The Innovative Camera System
This is probably the coolest part of the Bebop. It has a 14MP fisheye camera mounted on the front, which Parrot claims will be able to record stabilized video without the need for a physical gimbal. Instead, the Bebop has an on-board GPU that performs digital stabilization on the video, cropping a 1080p video from the 14MP feed. This also allows you to pan and look around using the Bebop flight app, with up to 180 degrees of view. Videos and photos are stored on the 8GB of onboard flash, and can be transferred off over Wi-Fi or USB.
The live feed from the demo wasn't clear enough for us to evaluate the video quality, but Parrot says that it's comparable to that of a action cameras like the GoPro Hero 3. The digital stabilization looked good, and it's a technology I could see being used in concert with motorized gimbals for motion stabilization in future camera systems. Panning around in the app looked like interacting with a streetview-style panorama, but with video instead of static images. When you reach the edge of the frame, curved borders and white space showed the limits of the fisheye lens, like unrendered VR space.

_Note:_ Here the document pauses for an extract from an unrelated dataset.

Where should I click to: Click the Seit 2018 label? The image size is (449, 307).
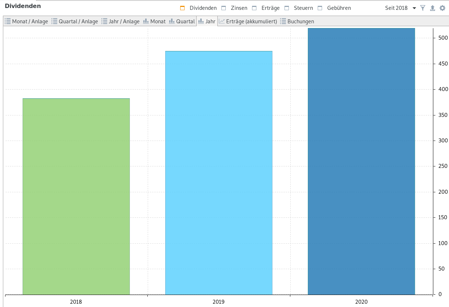pos(396,8)
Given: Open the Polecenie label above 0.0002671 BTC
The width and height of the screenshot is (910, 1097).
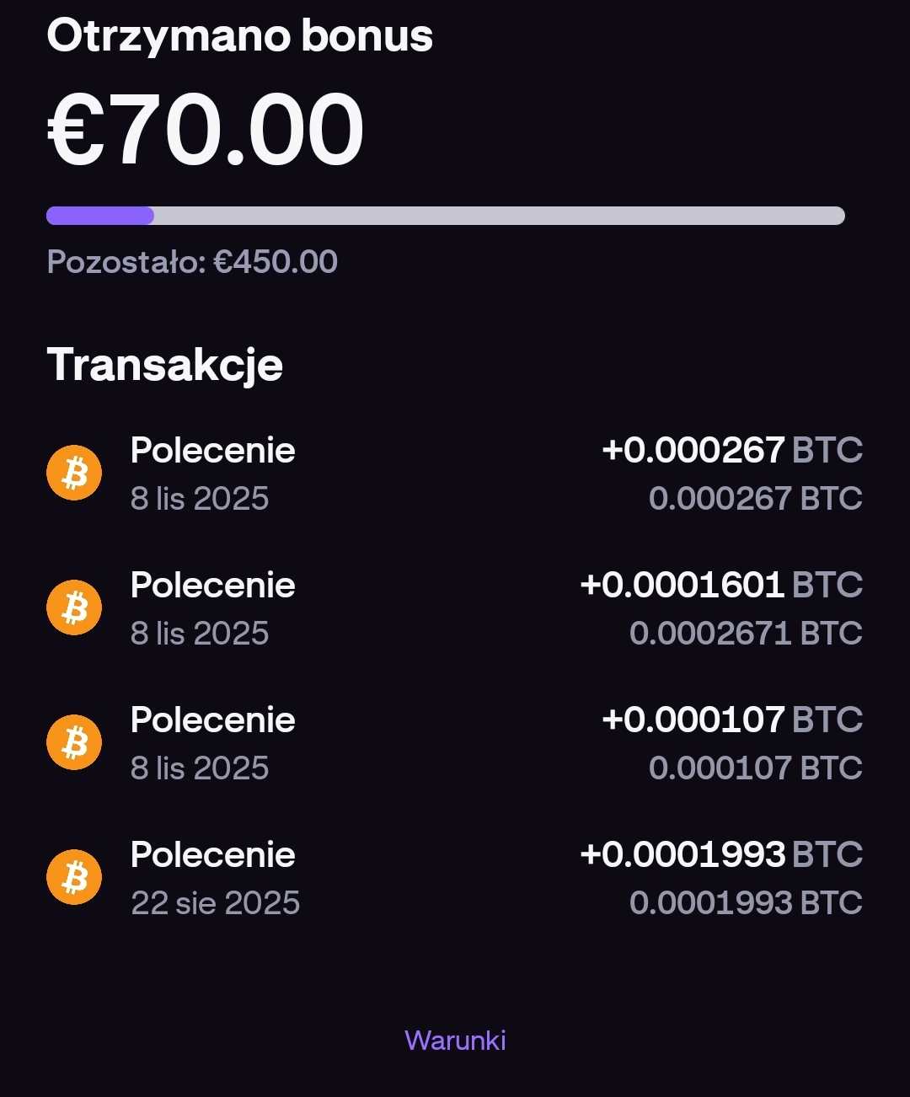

An second kit will come with a physical controller, called the Skycontroller. It still pairs with the Bebop over Wi-Fi, but has 4 MIMO antennas (36dBM signal strength) to extend the Bebop's range to 2Km (range is 30m without the extender). At the center of the Skycontroller is mounting dock for a tablet, and flight sticks on the left and right fly the Bebop like a standard RC quad. Buttons below the sticks automate launch and landing, which is a nice feature. Also useful: the Skycontroller is powered by the same kind of battery as the Bebop, in case users plan on buying extras.
It's also likely that the Skycontroller will cost more than your standard RC transmitter, given that it has some processing on-board. It's basically a tablet, running Android 4.2, with allows it to have USB input and HDMI video out. HDMI out will let users pipe the Bebop's video to an external monitor (as in the case of our demo) for video production purposes. It'll also allow the Bebop to be connected to HUDs like the Oculus Rift for FPV flying.

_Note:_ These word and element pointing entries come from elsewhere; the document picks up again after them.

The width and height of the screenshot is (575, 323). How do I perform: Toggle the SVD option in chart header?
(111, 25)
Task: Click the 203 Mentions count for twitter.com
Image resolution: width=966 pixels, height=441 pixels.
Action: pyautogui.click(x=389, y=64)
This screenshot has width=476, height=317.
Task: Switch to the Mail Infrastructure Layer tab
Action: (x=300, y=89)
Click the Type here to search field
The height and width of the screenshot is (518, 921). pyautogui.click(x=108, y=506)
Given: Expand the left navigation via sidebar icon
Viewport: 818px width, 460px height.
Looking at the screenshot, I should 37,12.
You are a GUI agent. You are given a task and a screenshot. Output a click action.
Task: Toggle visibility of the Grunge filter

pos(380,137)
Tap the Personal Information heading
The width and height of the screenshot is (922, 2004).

It's FPV Ready and Oculus Compatible
This was the big surprise with the Parrot Bebop announcement. Using an Android app running on the Skycontroller, users will be able to connect the Bebop to eyewear like the Oculus Rift or Zeiss Cinemizer glasses. With the Oculus, the Bebop sends a perspective-distorted video feed for the optics to "correct", even though it won't be in stereoscopic 3D. Oculus sends positional data back to the Skycontroller over USB so as you move your head, the software shifts the field of view as to make it look like you're panning the camera around. In our brief hands-on with the Oculus-connected Bebop, the video feed from the quad wasn't immediate, making it difficult to correlate our actions on the Skycontroller with movements on the quad. There wasn't enough latency to make me feel nauseous, but I definitely felt the last of presence. Video bitrate in the prototype wasn't great either, and being unfamiliar with the sensitivity and positioning of the Skycontroller sticks and buttons didn't help.

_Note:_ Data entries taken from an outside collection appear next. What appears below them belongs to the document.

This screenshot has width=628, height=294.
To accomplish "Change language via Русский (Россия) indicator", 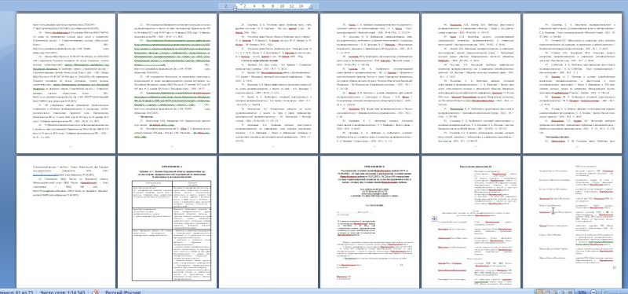I will (x=123, y=292).
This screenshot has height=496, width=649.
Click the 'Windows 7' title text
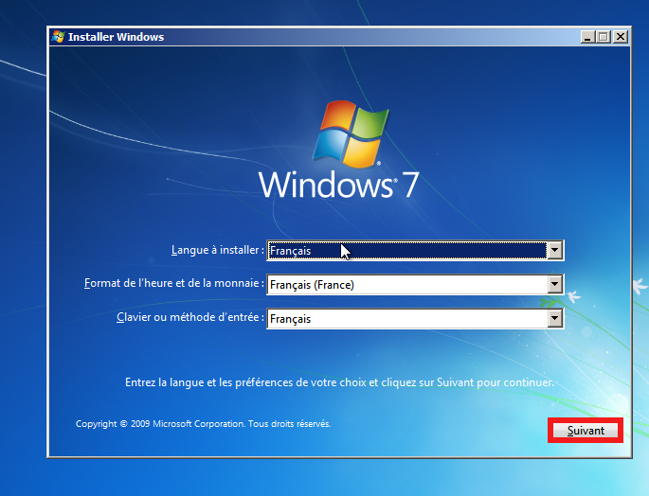pos(338,184)
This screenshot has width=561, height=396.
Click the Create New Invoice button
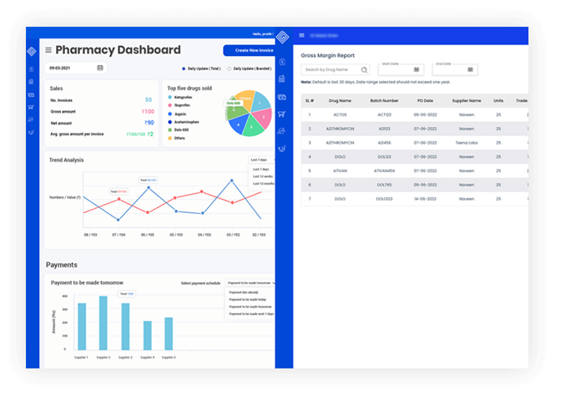click(247, 51)
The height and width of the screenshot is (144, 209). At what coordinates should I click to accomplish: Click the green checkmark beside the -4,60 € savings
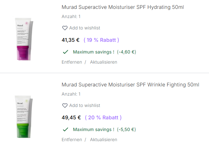click(66, 52)
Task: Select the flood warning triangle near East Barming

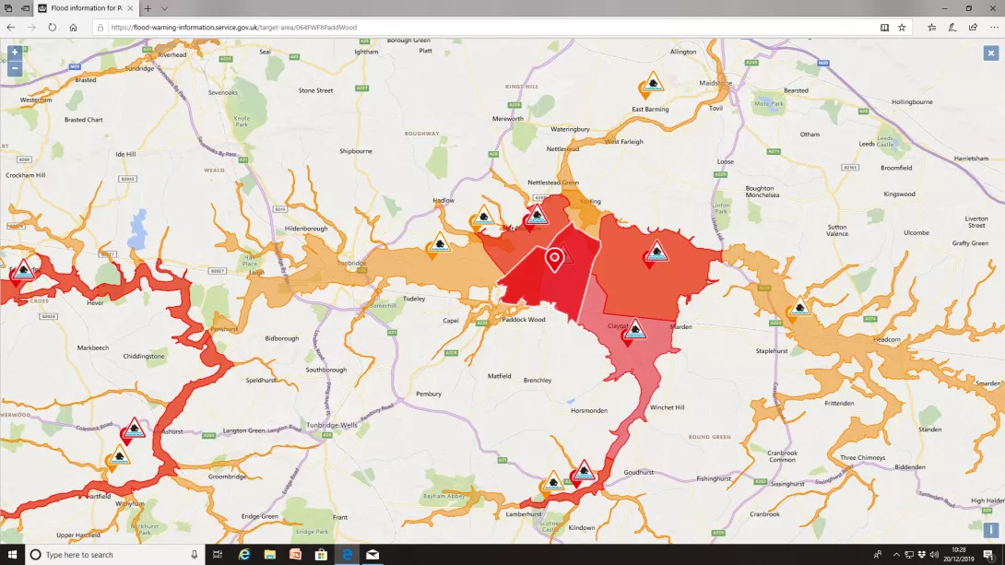Action: (x=652, y=84)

Pricing won't be announced for the Bebop won't be made until closer to release, but I would hope that it's in the $500-$600 range for what the hardware is offering. If Parrot wants this to be an appealing entry-level RC quad for consumers, it's going to have to be much more affordable than the Phantom 2s. RC enthusiasts are spending much less than $1000 to build their own quads, so this is really a product for someone who wants to buy a hassle-free kit that's ready to fly out of the box. Parrot told us that it hopes that the Bebop will appeal to younger flyers. The AR.Drone was an expensive toy at $300, so I'm hoping that Parrot chooses to use this as an opportunity to open quads to a larger market with aggressive pricing. Otherwise, I can't see a lot of parents buying this as an expensive Christmas present.